DOE spokesman Nathaniel Styer told The Post that the “zoom conference is not affiliated with, endorsed, or hosted by the NYCPS (New York City Public Schools).”
“As such we have no authority over whether or how it is conducted,” Styer said.
Tova Plaut, a teacher and founder of the advocacy group NYCPS Alliance, said hundreds of members sent emails to Banks alerting him about Grey’s email, which she called an “inappropriate use of DOE assets.”
“A NYCPS principal… perpetuating the lies that “the Israeli occupation and the ongoing genocide in Gaza” is truly a textbook example of how people in power can exploit their position to cause grave harm,” she told The Post.
“NYC’s children are being taught lies as facts and these lessons embed hate against Jews.”
Grey, whose school has on-site locations in The Bronx and Brooklyn, recently fired off an email sharing news of the seminar and details on how to RSVP, according to a copy of the message shared with The Post.
The email noted that teachers would be hearing from a panel of legal experts on “how to combat censorship as we strive to create classrooms that foster justice, understanding and healing.”
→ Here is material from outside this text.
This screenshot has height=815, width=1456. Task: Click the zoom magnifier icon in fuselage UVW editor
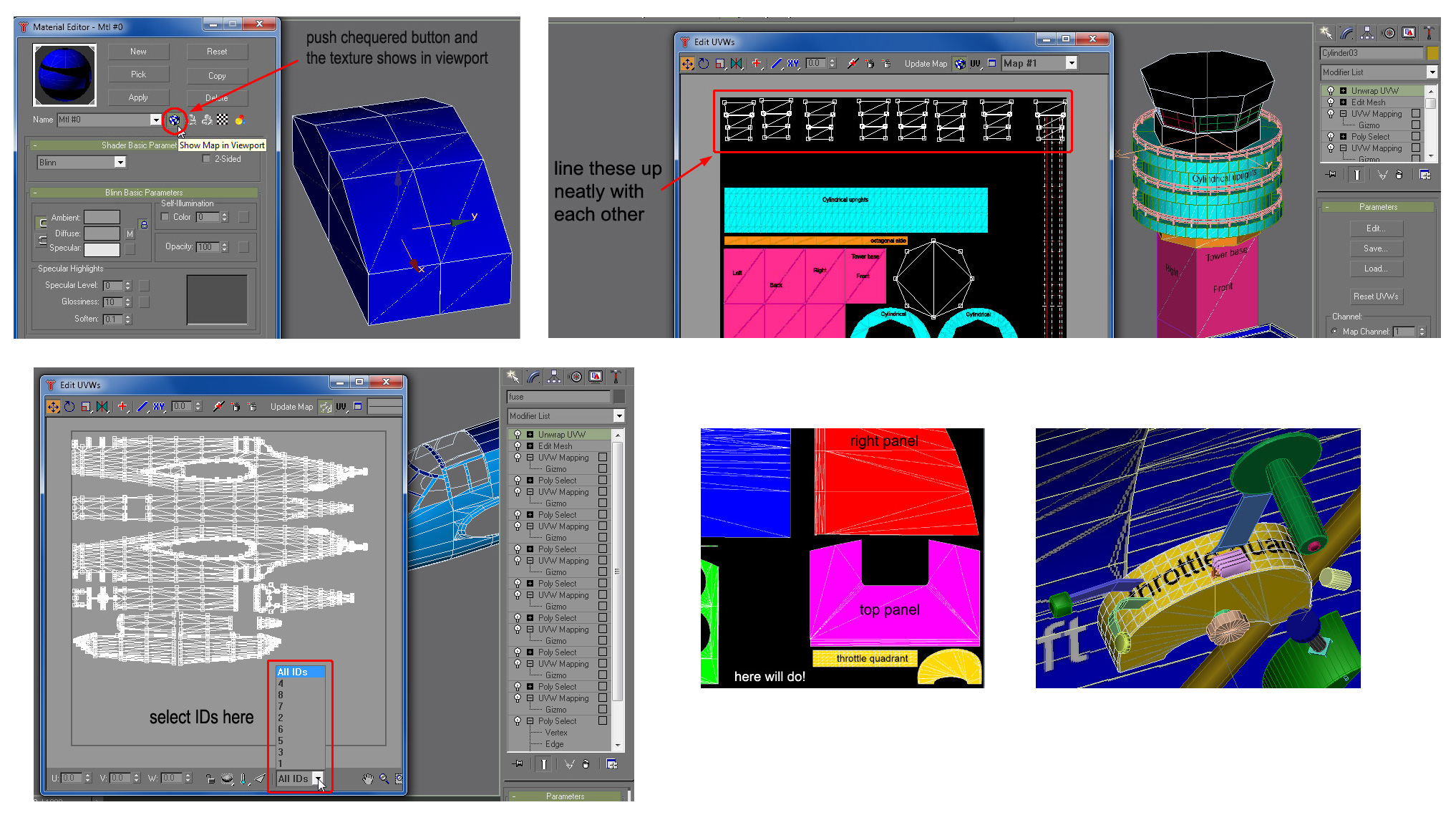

Styer said that Grey followed up with the original recipients of the email and clarified that “she does not endorse this event, nor was it her intent to promote it.” The DOE claimed the email was not sent to Grey’s staff.
The director of programming and strategy at activist group End Jew Hatred, Michelle Ahdoot, said calls to cancel the event fell on deaf ears, and attempts to join the seminar to include a Jewish voice were also not met with a response.
“The Jewish community feels unheard, unsupported, and marginalized by the failure of the school system to even engage on the crucial issue of antisemitism,” she told The Post.
It’s unclear how many city schoolteachers have RSVPed to the event, which is set to go ahead as planned, and which is organized by the groups Teaching While Muslim and NYC Educators for Palestine.
It is advertised as a place to share resources on how to “get around censorship” and teach students about the “Israeli occupation” and “ongoing genocide in Gaza.
“Teachers will have the opportunity to present and share original lessons and materials they have developed on topics such as Palestinian history, the history of Israeli occupation, and the ongoing genocide in Gaza,” a description of the two-hour seminar said.
“Every teacher who attends the curriculum share will leave with a collection of lessons they can use with their students.”
Banks just earlier this month unveiled a plan to deal with growing tensions related to the Israel-Hamas war — warning that employees “should ensure that expressions of their personal political views are kept separate” from their jobs in city public schools.
“It is deeply traumatizing to see that the chancellor’s statements are not being matched by action,” Ahdoot said on Friday.